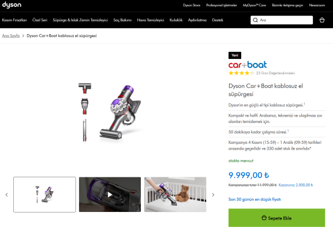Viewport: 333px width, 231px height.
Task: Click the Dyson logo
Action: (x=12, y=5)
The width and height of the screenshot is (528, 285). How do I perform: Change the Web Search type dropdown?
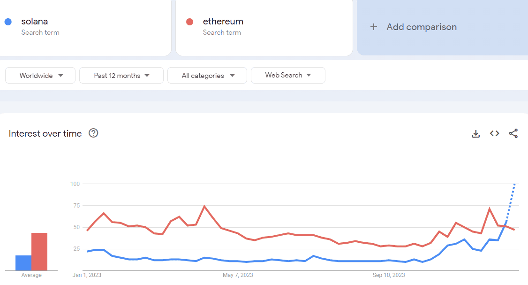click(288, 75)
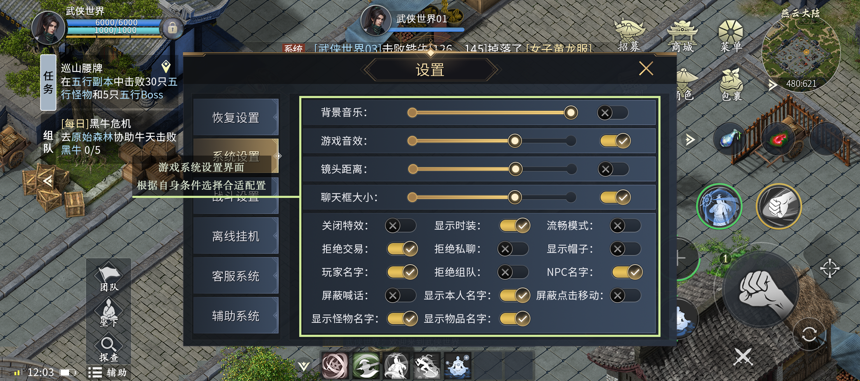Click the lock icon beside health bar
Screen dimensions: 860x381
(x=172, y=28)
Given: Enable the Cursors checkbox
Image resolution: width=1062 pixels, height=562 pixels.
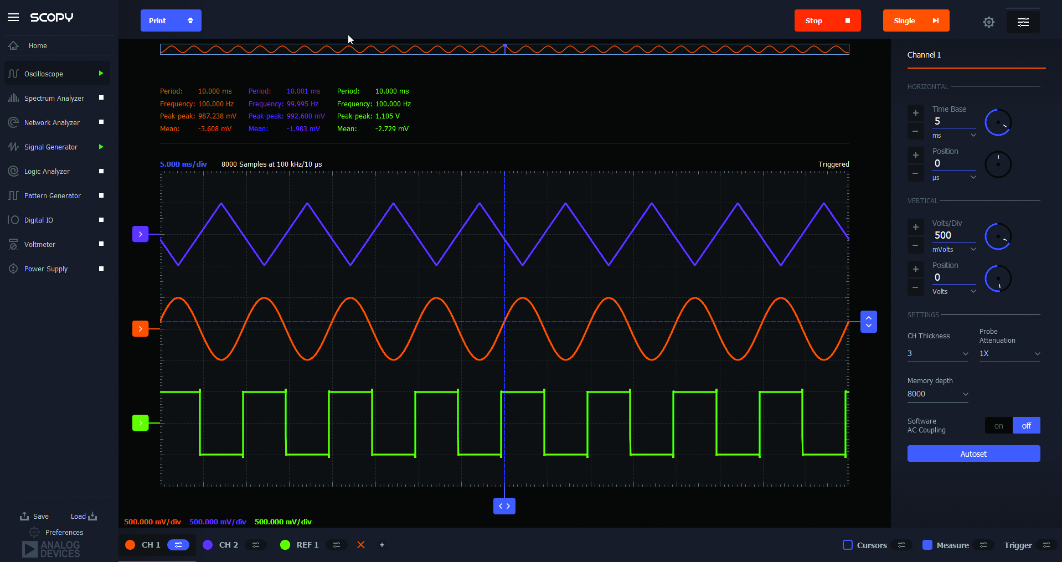Looking at the screenshot, I should click(x=848, y=545).
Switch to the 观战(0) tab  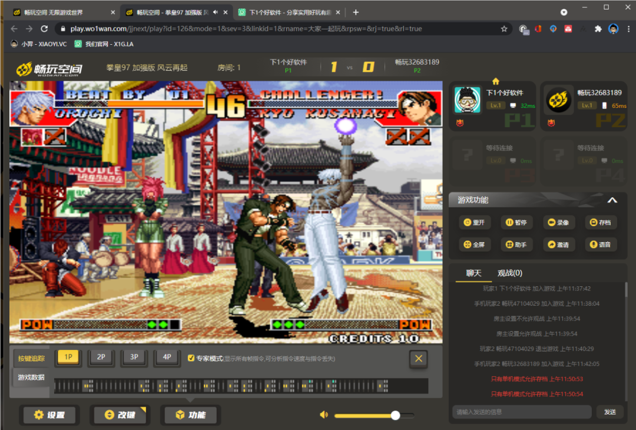tap(509, 273)
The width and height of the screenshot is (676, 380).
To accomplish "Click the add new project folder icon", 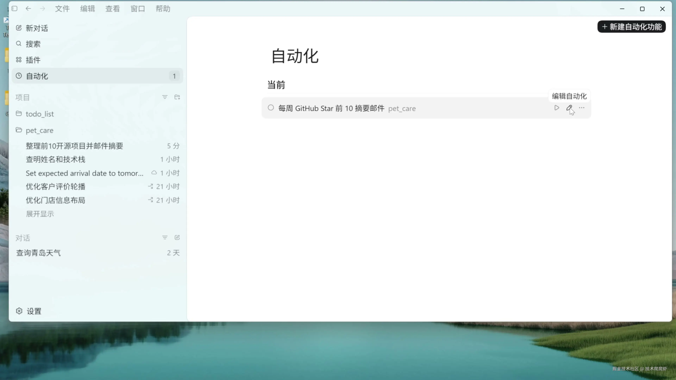I will pyautogui.click(x=177, y=97).

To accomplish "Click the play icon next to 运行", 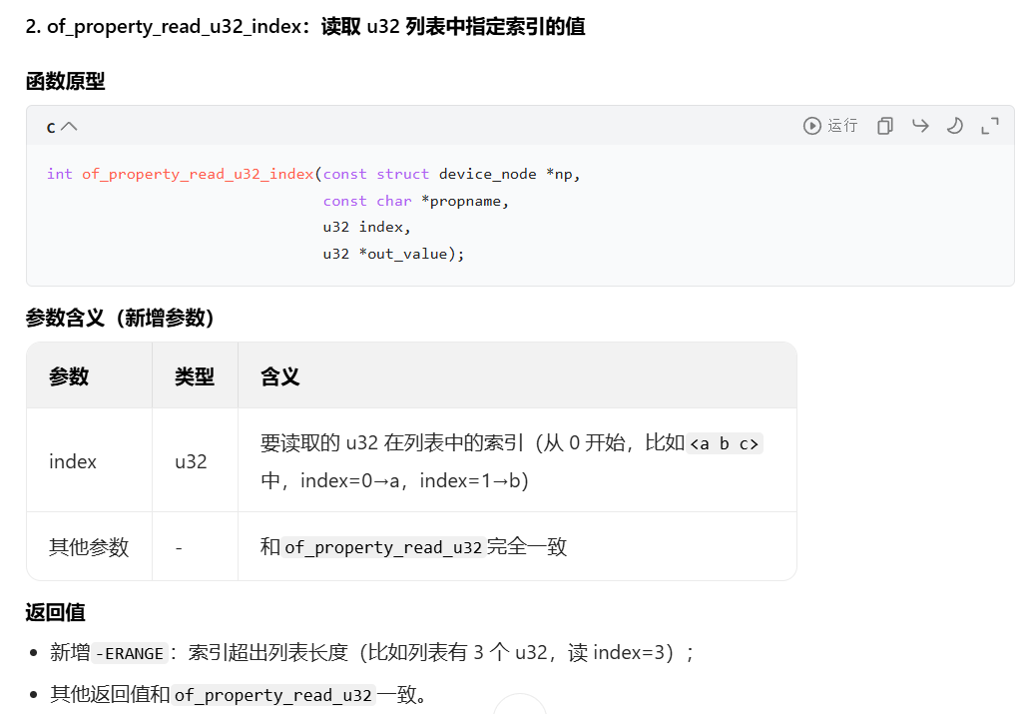I will pos(810,125).
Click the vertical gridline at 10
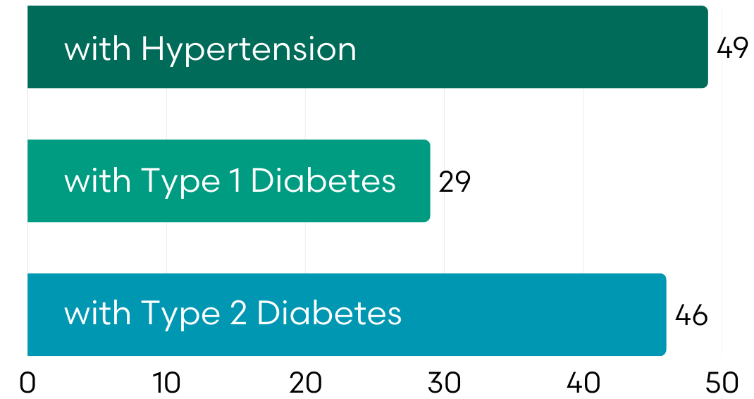Screen dimensions: 754x399 tap(166, 114)

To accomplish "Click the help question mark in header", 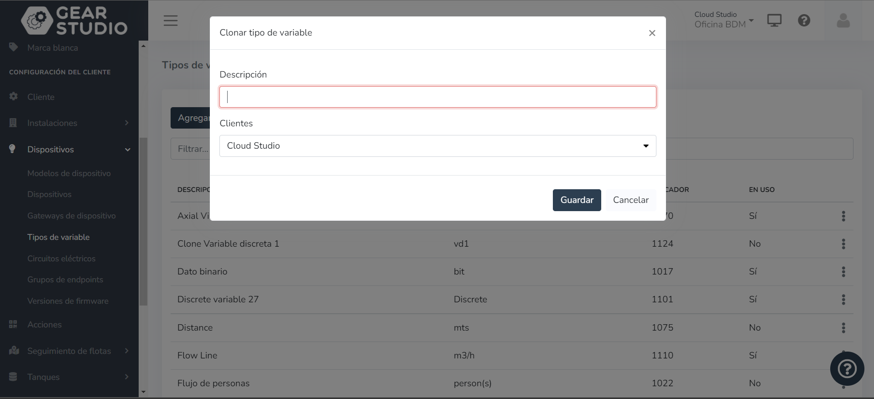I will tap(804, 21).
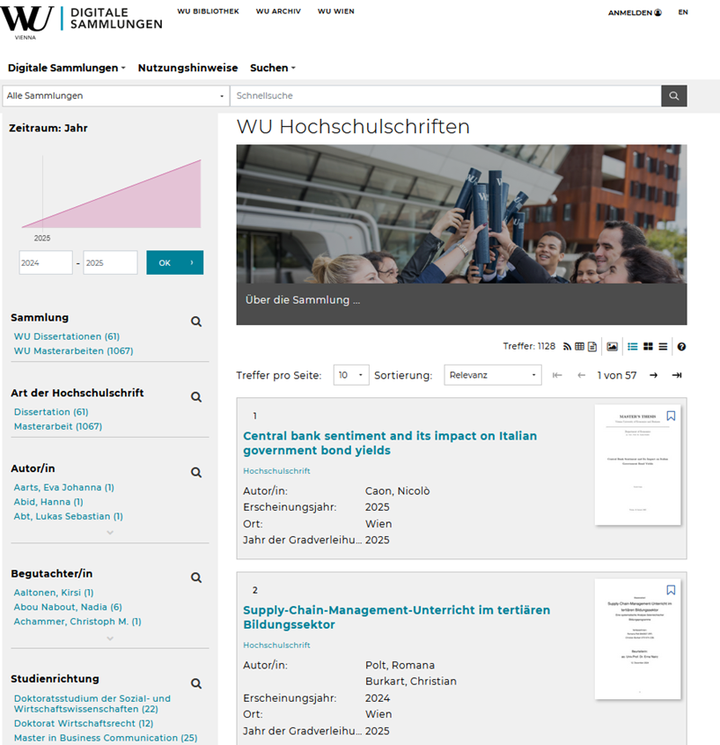This screenshot has height=745, width=720.
Task: Expand the Alle Sammlungen collection dropdown
Action: 114,96
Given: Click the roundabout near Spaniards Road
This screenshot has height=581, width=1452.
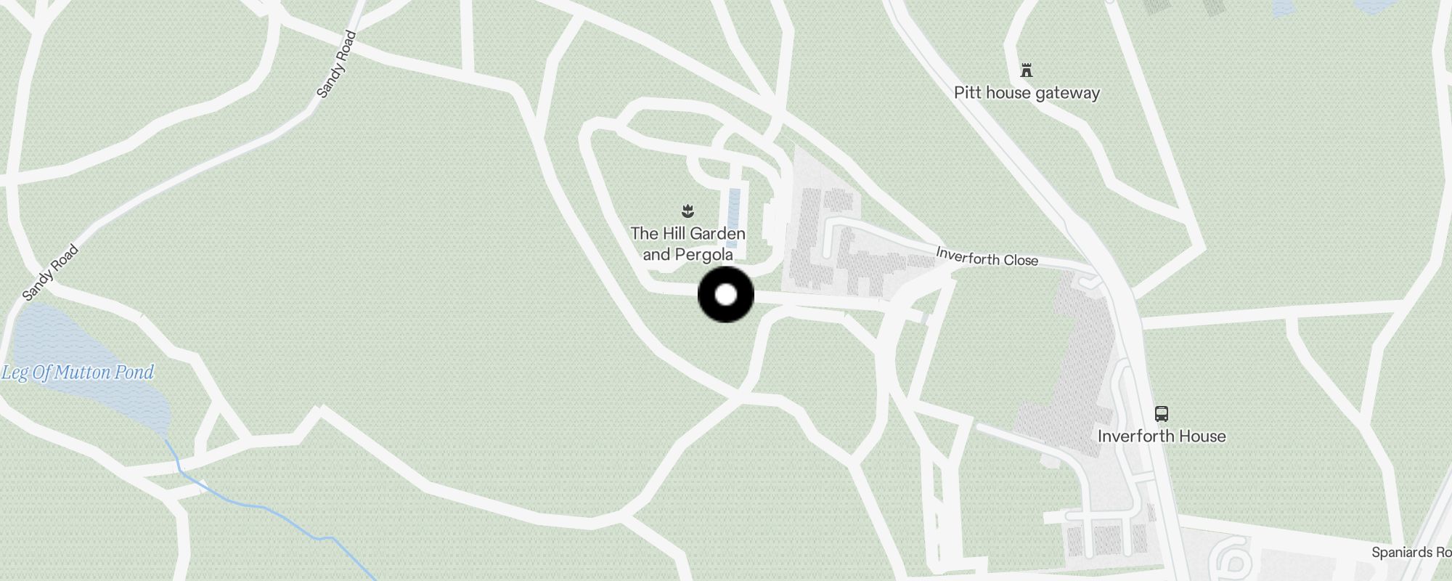Looking at the screenshot, I should pos(1229,561).
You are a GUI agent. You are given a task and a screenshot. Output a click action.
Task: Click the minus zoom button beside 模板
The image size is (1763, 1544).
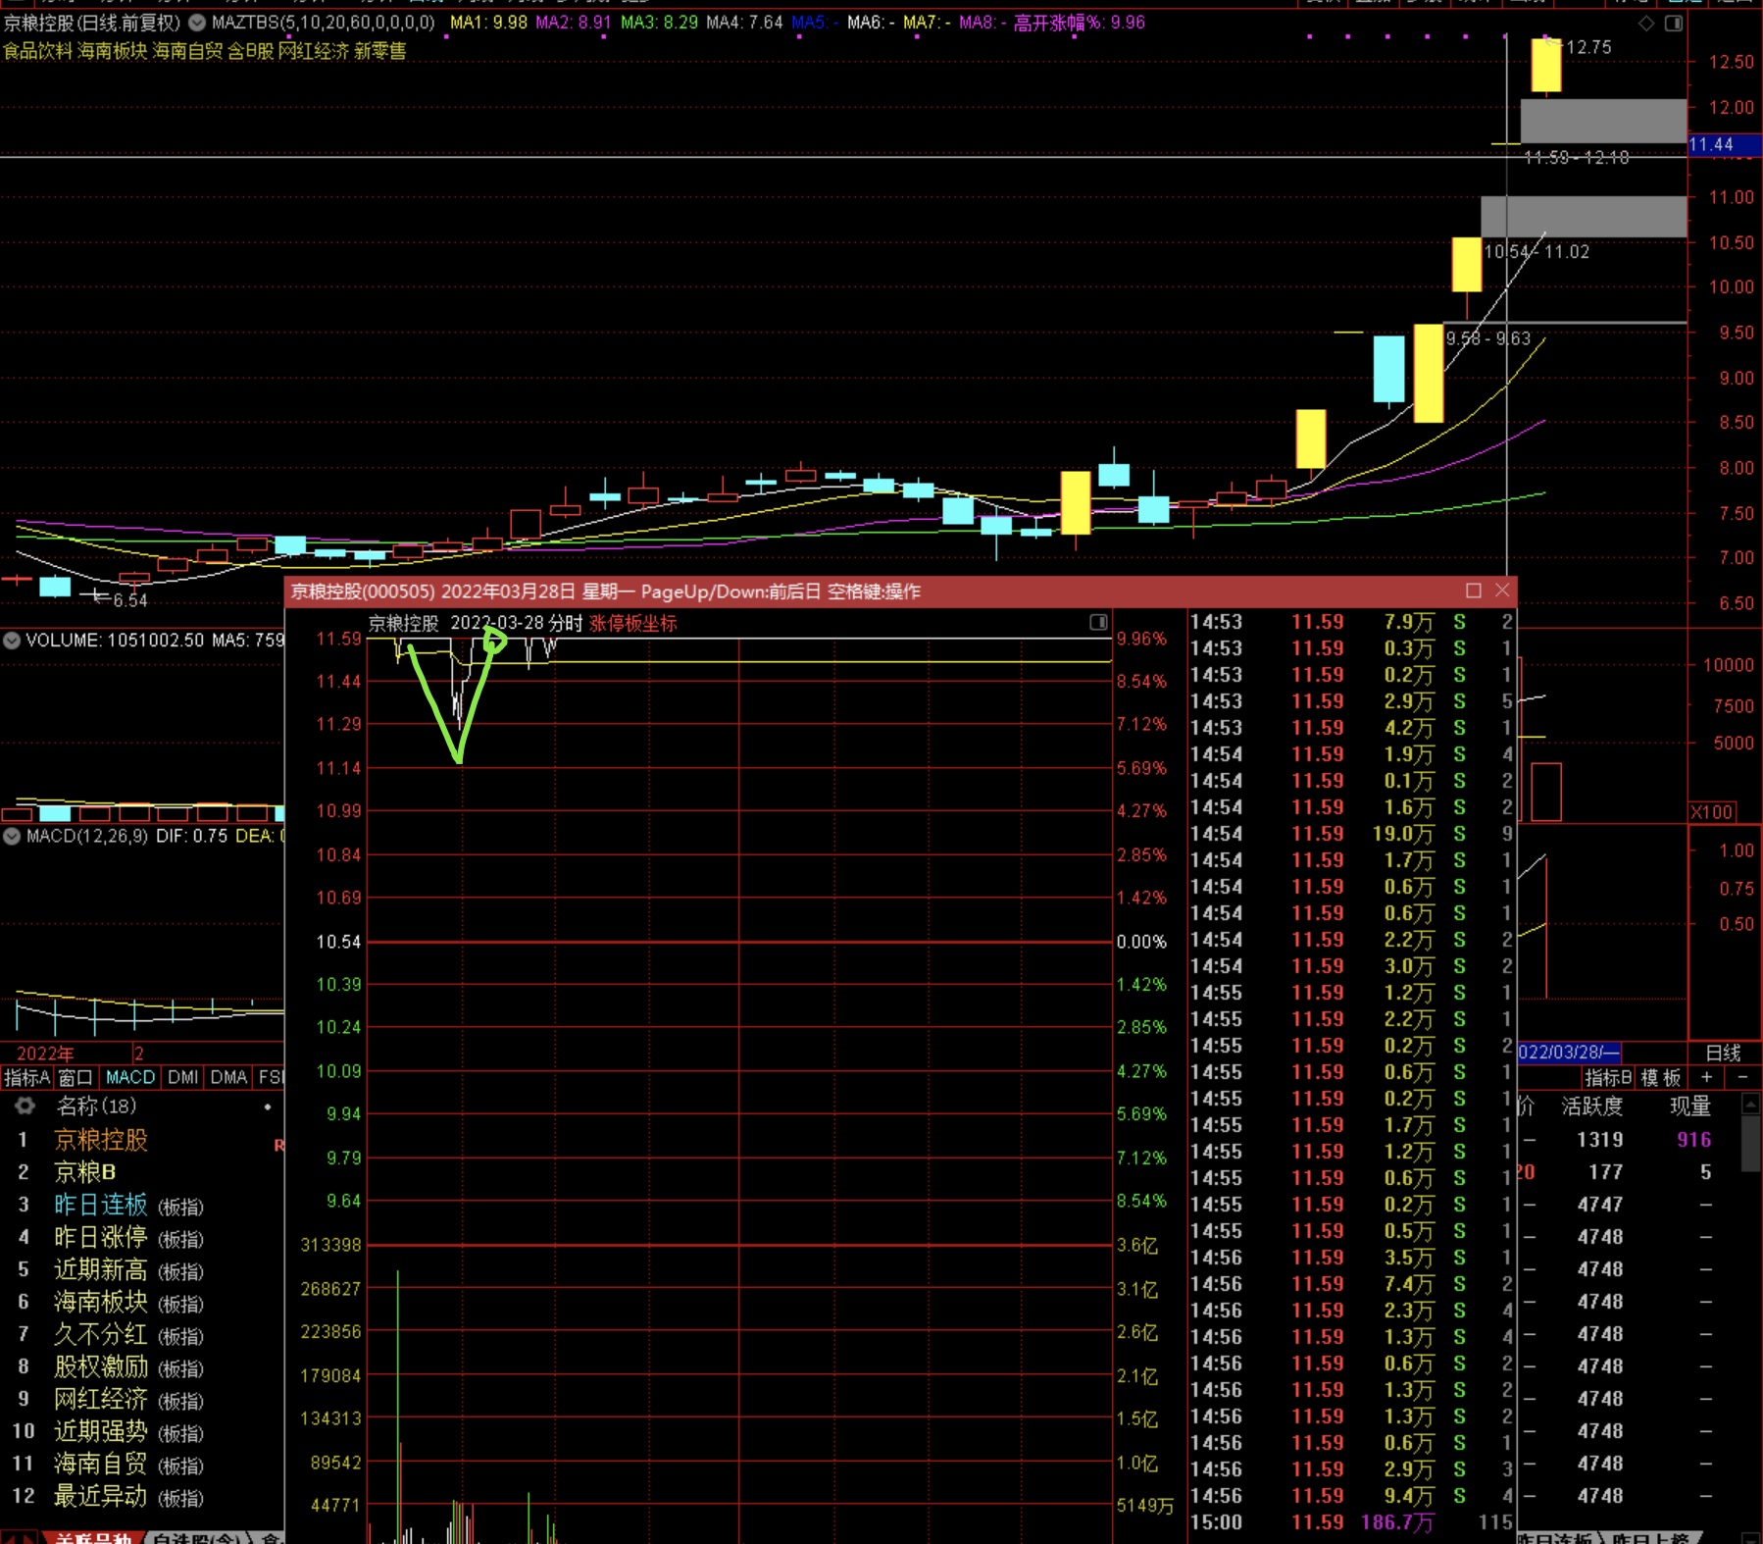(1742, 1078)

════

ASSIGNMENT:
Please restate word for word each line from the one containing "You are a GUI" to the end of the data above, without the pictures.

WORKED SOLUTION:
You are a GUI agent. You are given a task and a screenshot. Output a click action.
Task: Click the minus zoom button beside 模板
The image size is (1763, 1544).
(1742, 1078)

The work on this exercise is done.